[Exercise requirements] How many lines in the material contain the string "snapshot"? Only the number is wanted.

----

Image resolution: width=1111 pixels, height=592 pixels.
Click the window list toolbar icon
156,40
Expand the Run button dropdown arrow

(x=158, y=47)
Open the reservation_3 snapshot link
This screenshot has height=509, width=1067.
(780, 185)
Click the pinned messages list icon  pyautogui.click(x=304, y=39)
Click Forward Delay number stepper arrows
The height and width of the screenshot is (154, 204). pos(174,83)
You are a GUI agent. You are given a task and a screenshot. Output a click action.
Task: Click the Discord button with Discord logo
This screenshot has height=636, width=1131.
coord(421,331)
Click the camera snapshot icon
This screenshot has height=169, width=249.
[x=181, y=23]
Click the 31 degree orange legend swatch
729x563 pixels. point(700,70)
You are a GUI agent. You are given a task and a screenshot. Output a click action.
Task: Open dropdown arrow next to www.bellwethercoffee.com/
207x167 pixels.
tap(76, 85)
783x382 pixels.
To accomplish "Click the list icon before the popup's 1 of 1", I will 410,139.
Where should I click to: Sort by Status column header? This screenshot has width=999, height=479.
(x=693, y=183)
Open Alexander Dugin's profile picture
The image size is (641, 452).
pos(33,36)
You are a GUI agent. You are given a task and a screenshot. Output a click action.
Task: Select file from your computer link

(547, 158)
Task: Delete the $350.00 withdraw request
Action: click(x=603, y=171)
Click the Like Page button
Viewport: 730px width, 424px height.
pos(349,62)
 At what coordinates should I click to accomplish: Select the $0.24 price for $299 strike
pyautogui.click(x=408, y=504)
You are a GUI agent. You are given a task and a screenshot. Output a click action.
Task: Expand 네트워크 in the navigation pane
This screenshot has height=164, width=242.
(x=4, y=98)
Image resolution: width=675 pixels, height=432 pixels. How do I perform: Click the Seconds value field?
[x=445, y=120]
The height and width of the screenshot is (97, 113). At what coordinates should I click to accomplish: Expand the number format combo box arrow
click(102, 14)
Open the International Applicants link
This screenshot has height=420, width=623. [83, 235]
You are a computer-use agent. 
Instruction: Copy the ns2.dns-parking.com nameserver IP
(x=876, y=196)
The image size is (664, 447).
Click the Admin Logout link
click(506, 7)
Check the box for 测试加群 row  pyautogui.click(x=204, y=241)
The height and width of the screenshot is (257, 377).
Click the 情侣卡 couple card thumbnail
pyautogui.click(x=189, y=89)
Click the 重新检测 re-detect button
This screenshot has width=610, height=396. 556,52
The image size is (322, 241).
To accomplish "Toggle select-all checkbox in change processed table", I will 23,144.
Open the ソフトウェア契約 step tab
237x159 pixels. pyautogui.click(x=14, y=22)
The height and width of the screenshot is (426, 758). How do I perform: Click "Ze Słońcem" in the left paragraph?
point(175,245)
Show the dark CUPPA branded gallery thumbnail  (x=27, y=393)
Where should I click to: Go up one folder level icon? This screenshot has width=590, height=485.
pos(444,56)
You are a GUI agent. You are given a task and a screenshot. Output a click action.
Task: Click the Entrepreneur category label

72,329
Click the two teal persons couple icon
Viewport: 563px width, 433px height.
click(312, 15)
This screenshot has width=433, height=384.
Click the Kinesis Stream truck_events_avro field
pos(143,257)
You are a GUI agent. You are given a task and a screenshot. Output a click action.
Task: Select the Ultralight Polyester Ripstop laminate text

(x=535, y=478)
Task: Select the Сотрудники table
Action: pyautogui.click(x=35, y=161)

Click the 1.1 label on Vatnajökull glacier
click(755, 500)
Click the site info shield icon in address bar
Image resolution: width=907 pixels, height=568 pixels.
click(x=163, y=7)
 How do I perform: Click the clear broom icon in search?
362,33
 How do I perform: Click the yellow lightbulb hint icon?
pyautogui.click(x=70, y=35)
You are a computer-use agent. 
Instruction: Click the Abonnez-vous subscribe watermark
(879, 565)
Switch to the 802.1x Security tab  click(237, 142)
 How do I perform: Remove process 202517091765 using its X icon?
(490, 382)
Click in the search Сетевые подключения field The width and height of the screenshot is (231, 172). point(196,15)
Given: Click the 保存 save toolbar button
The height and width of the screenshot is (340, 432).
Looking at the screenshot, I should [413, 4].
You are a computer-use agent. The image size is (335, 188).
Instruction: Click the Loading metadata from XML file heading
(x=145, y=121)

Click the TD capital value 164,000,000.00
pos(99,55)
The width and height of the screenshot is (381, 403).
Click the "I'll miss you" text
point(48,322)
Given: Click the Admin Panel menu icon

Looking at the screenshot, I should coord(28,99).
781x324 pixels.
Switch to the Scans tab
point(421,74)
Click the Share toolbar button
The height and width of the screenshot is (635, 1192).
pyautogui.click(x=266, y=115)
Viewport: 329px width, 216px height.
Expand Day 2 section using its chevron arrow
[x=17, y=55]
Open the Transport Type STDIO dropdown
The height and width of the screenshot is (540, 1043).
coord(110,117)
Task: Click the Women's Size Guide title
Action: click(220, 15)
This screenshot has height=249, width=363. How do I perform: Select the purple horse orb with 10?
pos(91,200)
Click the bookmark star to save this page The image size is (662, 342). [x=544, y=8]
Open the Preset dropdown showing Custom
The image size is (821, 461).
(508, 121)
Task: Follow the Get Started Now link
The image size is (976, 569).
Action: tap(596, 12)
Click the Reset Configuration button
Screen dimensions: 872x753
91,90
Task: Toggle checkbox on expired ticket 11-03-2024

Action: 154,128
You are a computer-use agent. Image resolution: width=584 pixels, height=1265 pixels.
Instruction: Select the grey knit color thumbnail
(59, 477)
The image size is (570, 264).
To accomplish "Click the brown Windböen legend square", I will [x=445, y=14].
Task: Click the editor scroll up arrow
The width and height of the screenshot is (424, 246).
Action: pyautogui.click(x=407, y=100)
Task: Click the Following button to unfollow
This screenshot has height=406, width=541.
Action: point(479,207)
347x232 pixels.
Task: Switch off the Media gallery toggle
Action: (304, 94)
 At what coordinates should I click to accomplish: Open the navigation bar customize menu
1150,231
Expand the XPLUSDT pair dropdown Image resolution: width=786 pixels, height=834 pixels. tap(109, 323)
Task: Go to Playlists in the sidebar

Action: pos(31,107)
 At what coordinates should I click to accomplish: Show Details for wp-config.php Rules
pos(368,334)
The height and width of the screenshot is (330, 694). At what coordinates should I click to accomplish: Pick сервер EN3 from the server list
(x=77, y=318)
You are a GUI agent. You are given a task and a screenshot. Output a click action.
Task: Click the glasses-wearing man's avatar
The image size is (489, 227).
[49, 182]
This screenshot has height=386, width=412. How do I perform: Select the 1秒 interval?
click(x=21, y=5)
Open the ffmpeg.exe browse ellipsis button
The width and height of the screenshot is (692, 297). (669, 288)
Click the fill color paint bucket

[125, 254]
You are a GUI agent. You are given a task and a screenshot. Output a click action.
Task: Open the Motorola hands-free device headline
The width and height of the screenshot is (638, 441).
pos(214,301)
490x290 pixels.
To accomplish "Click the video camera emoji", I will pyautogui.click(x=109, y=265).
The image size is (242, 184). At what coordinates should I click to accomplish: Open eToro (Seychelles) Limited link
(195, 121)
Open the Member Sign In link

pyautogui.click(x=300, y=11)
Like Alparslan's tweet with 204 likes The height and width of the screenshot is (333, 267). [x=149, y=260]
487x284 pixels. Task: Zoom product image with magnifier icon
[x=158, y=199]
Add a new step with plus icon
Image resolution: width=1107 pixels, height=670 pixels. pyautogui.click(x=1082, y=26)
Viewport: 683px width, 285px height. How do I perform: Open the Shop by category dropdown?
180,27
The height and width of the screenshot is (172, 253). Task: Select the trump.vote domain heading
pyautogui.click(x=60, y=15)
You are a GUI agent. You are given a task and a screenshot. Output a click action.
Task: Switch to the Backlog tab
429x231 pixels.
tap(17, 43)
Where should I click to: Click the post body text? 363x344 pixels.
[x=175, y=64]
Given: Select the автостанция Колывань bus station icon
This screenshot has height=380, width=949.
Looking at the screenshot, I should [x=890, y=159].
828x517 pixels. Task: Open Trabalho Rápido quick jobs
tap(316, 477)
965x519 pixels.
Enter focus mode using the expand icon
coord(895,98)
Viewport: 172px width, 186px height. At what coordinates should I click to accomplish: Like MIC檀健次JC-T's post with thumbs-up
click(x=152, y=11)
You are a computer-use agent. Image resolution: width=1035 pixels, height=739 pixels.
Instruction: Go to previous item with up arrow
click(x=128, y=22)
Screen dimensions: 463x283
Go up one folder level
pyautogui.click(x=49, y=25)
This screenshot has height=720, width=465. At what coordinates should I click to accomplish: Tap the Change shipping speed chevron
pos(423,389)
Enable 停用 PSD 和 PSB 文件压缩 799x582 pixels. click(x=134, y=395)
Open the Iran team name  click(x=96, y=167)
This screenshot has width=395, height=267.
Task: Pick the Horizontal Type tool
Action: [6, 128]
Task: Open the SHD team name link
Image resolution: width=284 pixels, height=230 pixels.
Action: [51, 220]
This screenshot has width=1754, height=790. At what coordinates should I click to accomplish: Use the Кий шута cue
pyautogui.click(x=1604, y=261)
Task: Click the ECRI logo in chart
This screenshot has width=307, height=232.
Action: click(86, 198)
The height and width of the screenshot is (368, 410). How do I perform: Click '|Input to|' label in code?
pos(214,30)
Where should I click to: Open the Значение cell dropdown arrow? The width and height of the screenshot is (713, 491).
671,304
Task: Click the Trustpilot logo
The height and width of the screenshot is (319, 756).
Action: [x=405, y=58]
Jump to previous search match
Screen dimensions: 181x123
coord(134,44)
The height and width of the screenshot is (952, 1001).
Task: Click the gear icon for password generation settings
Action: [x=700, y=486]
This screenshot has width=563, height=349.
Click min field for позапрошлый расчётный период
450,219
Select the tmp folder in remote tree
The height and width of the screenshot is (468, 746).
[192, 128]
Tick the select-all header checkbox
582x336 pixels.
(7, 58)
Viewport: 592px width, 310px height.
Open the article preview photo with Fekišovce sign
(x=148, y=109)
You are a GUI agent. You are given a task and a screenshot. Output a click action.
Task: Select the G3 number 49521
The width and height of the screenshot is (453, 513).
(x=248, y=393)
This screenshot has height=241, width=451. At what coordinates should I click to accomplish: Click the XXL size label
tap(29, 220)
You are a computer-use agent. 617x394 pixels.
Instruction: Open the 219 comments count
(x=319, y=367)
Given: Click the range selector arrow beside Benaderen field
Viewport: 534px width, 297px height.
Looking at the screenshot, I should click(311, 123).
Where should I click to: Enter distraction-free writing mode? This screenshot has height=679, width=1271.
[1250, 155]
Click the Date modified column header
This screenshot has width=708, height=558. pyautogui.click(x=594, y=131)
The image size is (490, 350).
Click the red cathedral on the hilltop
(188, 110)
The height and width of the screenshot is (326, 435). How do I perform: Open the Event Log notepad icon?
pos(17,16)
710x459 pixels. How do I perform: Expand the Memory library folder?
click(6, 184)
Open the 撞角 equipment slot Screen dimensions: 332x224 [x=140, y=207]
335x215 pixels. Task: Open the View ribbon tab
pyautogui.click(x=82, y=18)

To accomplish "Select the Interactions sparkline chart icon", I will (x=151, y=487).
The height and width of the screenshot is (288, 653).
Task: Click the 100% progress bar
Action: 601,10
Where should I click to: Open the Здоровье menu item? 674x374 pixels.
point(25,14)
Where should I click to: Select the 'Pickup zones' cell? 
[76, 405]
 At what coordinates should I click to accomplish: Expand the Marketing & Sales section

----

[Your response] 2